Si ya has operado a tu gatita y sigue maullando y rodando sobre su espalda, puede estar en celo a pesar de la esterilización. Seamos claros, si tu gata después de esterilizarla sigue teniendo el celo, es porque algo está mal.
¿Puede una gata esterilizada estar entrar en celo? Sí y no, depende. En otras palabras, la respuesta debería ser no, porque una gata sin ovarios no produce suficiente estrógeno y, por lo tanto, no debe estar expuesto al celo.
A continuación, trataré de resolverte este dilema.
El procedimiento de esterilización llamado ovariohisterectomía consiste en extraer quirúrgicamente el útero y los ovarios de la gata. Esta eliminación provoca el cese de los síntomas subsiguientes del celo en la gata. La castración también puede proporcionar otros beneficios, como una reducción en la incidencia de tumores mamarios y la prevención de afecciones como la piómetra, que es una infección del útero.
Sin embargo, algunas gatas continúan mostrando los signos físicos o de comportamiento relacionados con el celo, incluso después de una cirugía de este tipo. Por lo tanto, se trata de que se mantienen los síntomas de celo y una actividad hormonal en gatas previamente esterilizadas.
Los signos clínicos ocurren porque el tejido ovárico remanente produce hormonas. De hecho, el trozo de tejido ovárico puede incluso ovular. La producción de estrógeno a partir del remanente conduce a los síntomas del celo:
Vocalización excesiva.
Aquí te resumo las posibles causas:
El cirujano dejó un pedazo de tejido ovárico durante la cirugía de esterilización, es decir, una extirpación incompleta del tejido ovárico. Es el caso más frecuente y se denomina resto o remanente ovárico.
Si tu gata está esterilizada y presenta los síntomas característicos del celo, debemos llevarla al veterinario para que lo confirme.
Deberás proporcionar un historial médico completo de la salud de tu gata, el inicio de los síntomas y, por supuesto, si a tu gata se le realizó la ovariohisterectomía y cuándo.
Posteriormente, el veterinario realizará un examen físico completo. Puede realizarla una citología vaginal, para ello tomará una muestra de algodón de la vagina y luego examinará los resultados con un microscopio. La presencia de células reproductoras particulares indicará en qué fase del ciclo se encuentra nuestra gata.
El veterinario puede que extraiga sangre y luego busque niveles hormonales de referencia. En ocasiones se puede realizar una ecografía o una tomografía. Estas exploraciones pueden mostrar la ubicación de cualquier tejido ovárico restante, pero tienen algunas limitaciones.

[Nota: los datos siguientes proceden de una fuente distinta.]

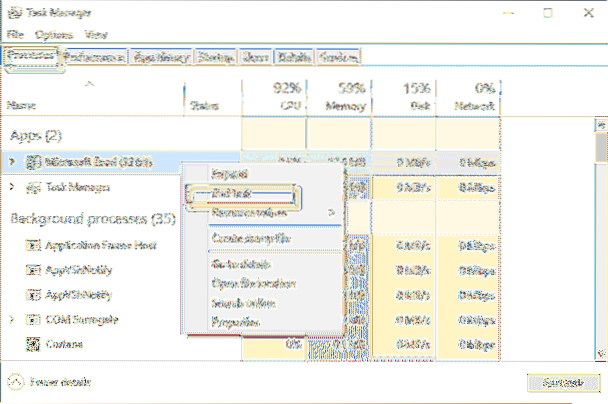Select the Application Frame Host icon

[32, 245]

Una opción sería dejar el remanente del tejido ovárico como está. Es posible que el veterinario sugiera simplemente observar el desarrollo del tejido ovárico remanente a lo largo del tiempo. Suele decidirse esta opción cuando el tejido parece ser muy pequeño y no influye demasiado en el comportamiento o la salud de tu gata. Si eliges esta solución, deberás realizar visitas periódicas al veterinario.

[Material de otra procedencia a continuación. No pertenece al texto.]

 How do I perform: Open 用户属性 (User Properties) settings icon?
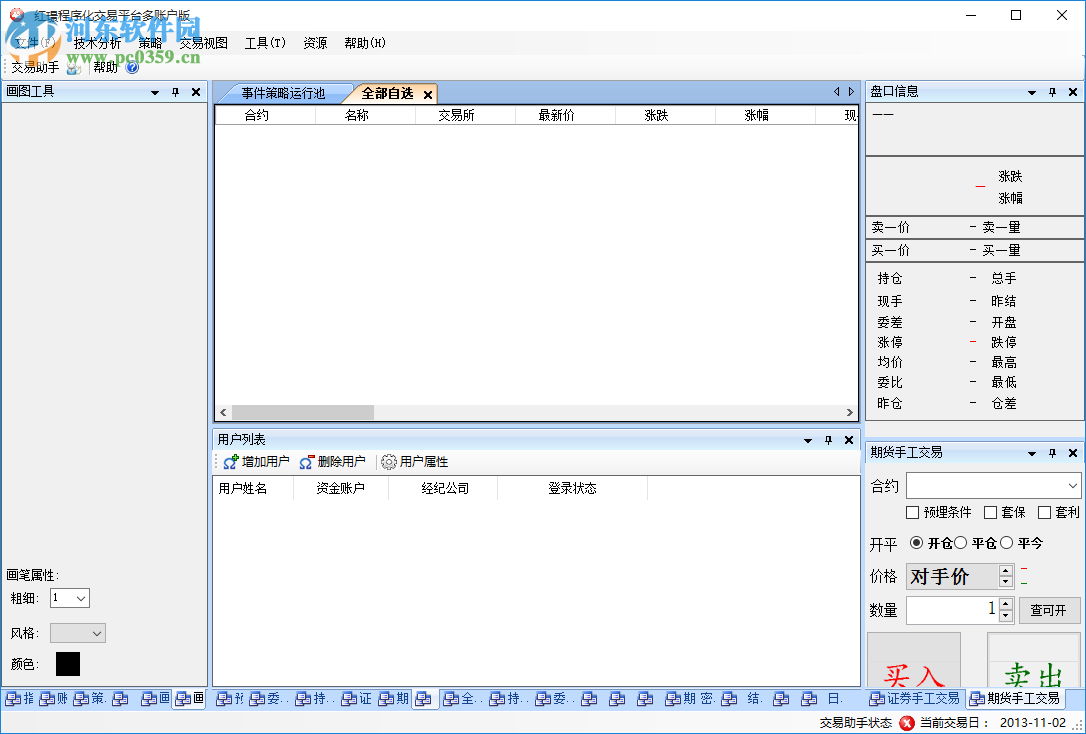[388, 461]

Otra opción sería la cirugía. Si la ubicación del tejido ovárico está bastante clara, entonces se puede utilizar una intervención quirúrgica dirigida. Si no se ha localizado el tejido, entonces la cirugía exploratoria es la única opción invasiva real. Ten en cuenta que una cirugía que debe realizarse a través del tejido cicatricial anterior puede ser más complicada, así que trata con el veterinario sobre todos los beneficios y problemas que puedan surgir.
La extirpación del resto ovárico es una cirugía importante, por lo tanto, espera que tu gata necesite una restricción de ejercicio y medicamentos para el dolor durante por lo menos dos semanas.